Strange Horizons, November 16, 2015
Reviewed by Christos Antonaros
The quote “Learning needs a foundation … But trying and failing is the only way to build one …” perfectly describes the main idea of the science fiction story “First Do No Harm” by Jonathan Edelstein.
In an alternative universe where people are traveling between worlds, Ichiyawafu Fever, a terrifying disease that carries the same name with death in the local dialect, is killing people day by day. Mutende, the protagonist, is a second-year student at the local Medical School which extends throughout the city. Even though Mutende is a qualified mechanic, he has an immense passion for finding a cure for the deadly Ichiyawafu Fever, so he can help his landlady from dying. He doubts the beliefs of his professors, by claiming that scientists must not rely only on the studies of the past. Mutende believes that to progress, scientists must set up new foundations by research. As a result, new methods of treatment will be discovered. At some point he meets Letato, a street doctor who claims that she has a better way to treat the Ichiyawafu Fever, but she will need Mutende’s skills as a mechanic. Mutende will face the dilemma of whether to follow his professor’s advice and stay on the recorded cases of the past or follow the path of research and experimental treatment.
--
■ **Check your understanding**
(1) Answer these from the review of "First Do No Harm":
(a) Who wrote the review?
(b) What year of medical school is Mutende in?
(c) What does Letato say she will need from Mutende?
(2) Reproduce the part of the review of "First Do No Harm" between "Strange Horizons, November" and "by Jonathan Edelstein.", inclusive.
(3) Carry on the review of "First Do No Harm" from its final sentence.
The records below the review are not needed for anything here.

■ **Records**
--
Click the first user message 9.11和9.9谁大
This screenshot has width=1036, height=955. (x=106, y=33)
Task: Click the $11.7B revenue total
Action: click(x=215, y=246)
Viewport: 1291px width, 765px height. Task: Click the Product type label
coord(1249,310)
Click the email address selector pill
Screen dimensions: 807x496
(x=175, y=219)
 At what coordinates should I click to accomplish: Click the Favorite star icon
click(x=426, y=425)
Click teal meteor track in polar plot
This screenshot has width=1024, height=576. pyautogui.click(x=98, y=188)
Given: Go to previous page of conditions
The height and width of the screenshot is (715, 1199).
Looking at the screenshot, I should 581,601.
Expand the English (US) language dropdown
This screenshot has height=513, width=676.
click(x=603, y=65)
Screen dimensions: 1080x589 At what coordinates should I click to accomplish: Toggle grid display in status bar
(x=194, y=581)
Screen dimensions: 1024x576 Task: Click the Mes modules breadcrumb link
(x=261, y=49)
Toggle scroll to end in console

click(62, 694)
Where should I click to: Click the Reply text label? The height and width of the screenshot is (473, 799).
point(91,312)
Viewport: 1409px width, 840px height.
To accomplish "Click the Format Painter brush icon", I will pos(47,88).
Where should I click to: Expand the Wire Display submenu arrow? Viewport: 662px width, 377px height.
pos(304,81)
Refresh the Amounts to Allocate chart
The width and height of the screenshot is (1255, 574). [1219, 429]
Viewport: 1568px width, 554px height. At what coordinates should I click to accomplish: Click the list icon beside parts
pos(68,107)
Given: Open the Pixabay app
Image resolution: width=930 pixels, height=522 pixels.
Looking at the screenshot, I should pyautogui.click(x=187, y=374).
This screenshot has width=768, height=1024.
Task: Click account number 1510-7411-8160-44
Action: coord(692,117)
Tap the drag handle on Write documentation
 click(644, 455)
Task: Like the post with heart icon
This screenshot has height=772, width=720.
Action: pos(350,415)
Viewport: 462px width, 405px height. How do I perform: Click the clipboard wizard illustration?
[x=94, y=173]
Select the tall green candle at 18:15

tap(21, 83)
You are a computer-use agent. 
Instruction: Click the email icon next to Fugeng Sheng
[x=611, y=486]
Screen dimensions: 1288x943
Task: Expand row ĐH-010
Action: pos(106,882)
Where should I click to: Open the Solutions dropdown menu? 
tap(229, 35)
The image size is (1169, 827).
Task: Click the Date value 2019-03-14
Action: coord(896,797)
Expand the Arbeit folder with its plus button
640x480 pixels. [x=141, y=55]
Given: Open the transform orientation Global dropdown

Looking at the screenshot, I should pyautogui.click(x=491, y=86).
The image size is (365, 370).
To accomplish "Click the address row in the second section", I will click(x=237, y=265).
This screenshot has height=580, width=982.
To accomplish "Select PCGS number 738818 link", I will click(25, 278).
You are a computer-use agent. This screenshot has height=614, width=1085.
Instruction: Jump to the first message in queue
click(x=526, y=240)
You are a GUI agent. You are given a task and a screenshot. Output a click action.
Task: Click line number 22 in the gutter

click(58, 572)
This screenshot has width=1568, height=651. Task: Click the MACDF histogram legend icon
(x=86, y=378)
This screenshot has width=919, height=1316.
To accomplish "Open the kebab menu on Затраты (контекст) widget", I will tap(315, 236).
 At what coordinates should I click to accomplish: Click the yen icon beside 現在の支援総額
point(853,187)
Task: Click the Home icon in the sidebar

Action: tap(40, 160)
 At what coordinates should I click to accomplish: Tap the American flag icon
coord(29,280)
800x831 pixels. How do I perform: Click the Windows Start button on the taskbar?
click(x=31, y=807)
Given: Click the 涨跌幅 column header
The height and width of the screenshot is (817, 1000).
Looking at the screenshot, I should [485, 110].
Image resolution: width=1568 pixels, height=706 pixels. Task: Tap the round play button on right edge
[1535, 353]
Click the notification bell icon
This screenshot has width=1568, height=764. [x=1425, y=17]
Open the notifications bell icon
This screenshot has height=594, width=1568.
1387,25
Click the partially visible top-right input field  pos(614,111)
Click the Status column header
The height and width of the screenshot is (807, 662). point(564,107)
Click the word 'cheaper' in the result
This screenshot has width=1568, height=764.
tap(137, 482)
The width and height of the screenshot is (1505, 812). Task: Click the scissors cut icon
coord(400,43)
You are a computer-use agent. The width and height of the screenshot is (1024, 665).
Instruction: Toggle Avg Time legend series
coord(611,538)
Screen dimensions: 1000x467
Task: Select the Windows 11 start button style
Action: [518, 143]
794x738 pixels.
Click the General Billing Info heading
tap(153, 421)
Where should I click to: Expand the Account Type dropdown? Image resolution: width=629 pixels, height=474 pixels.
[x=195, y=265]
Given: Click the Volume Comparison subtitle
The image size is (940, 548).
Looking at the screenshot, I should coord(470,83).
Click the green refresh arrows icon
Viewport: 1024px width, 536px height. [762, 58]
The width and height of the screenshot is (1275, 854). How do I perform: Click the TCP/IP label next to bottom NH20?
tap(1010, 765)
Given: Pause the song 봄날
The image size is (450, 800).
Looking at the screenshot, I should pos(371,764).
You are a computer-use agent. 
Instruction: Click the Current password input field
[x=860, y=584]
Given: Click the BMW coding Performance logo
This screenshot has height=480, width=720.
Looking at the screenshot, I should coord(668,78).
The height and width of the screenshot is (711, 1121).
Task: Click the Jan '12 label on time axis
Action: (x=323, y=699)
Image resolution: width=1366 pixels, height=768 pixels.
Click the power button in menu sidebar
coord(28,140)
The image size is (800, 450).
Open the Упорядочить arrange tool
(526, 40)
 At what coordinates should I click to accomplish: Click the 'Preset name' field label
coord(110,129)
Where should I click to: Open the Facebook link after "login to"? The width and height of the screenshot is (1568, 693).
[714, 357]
--
■ **Responses**
(1)
(a) Christos Antonaros.
(b) His second year.
(c) His skills as a mechanic.

(2)
Strange Horizons, November 16, 2015
Reviewed by Christos Antonaros
The quote “Learning needs a foundation … But trying and failing is the only way to build one …” perfectly describes the main idea of the science fiction story “First Do No Harm” by Jonathan Edelstein.

(3)
What I enjoyed the most about “First Do No Harm” was the hints of a solid background story, supported by a local dialect. Also, the author didn’t stop displaying the architecture in different parts of the city, while he was pointing to the differences between the rich and the poor. Finally, the use of medical terminology was placed ideally, preventing me from being bored or confused. Like most of the science fiction stories leave me with many questions to process, so did “First Do No Harm.” I recommend it to everyone.
Christos Antonaros is a dark fiction author with a love for European mythology.